Problem
Repeat the lines below word for word, starting from the first line and ending with the line that contains "tap(2409, 24)".

Supplied material
+-------+

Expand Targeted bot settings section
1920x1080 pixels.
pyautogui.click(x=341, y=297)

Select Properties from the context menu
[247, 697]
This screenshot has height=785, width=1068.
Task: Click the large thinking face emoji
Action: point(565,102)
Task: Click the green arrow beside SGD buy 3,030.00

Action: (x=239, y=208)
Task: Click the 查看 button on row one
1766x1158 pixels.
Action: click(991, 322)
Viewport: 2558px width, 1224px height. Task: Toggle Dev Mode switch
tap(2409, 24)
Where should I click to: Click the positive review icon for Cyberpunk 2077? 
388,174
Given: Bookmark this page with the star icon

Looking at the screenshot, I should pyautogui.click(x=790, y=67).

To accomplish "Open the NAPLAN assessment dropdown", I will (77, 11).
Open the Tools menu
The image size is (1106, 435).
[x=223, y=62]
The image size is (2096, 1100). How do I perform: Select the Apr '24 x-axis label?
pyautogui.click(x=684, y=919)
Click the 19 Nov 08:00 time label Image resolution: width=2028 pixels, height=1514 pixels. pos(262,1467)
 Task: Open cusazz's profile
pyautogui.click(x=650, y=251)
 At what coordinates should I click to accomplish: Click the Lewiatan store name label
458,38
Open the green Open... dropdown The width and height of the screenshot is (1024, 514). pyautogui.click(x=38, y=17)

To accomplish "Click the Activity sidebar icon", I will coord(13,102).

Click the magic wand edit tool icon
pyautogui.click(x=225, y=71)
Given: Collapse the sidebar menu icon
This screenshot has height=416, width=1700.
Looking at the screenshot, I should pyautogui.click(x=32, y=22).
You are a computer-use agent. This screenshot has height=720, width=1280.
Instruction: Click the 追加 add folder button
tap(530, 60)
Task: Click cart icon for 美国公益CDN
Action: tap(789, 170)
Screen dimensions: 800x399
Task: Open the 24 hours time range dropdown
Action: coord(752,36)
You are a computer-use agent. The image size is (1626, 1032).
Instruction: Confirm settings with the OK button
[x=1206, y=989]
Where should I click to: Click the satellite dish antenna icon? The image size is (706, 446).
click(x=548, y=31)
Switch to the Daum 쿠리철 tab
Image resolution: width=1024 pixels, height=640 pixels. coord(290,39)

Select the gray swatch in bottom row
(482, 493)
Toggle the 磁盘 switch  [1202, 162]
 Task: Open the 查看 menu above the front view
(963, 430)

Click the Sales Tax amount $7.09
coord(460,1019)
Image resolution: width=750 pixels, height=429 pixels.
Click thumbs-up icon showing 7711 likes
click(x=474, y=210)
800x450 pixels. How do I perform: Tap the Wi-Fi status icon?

+-------+

Solution
Expand Targeted bot settings section
1920x1080 pixels.
pyautogui.click(x=341, y=297)

Select Properties from the context menu
[247, 697]
This screenshot has height=785, width=1068.
Task: Click the large thinking face emoji
Action: point(565,102)
Task: Click the green arrow beside SGD buy 3,030.00

Action: (x=239, y=208)
Task: Click the 查看 button on row one
1766x1158 pixels.
Action: click(991, 322)
Viewport: 2558px width, 1224px height. Task: Toggle Dev Mode switch
tap(2409, 24)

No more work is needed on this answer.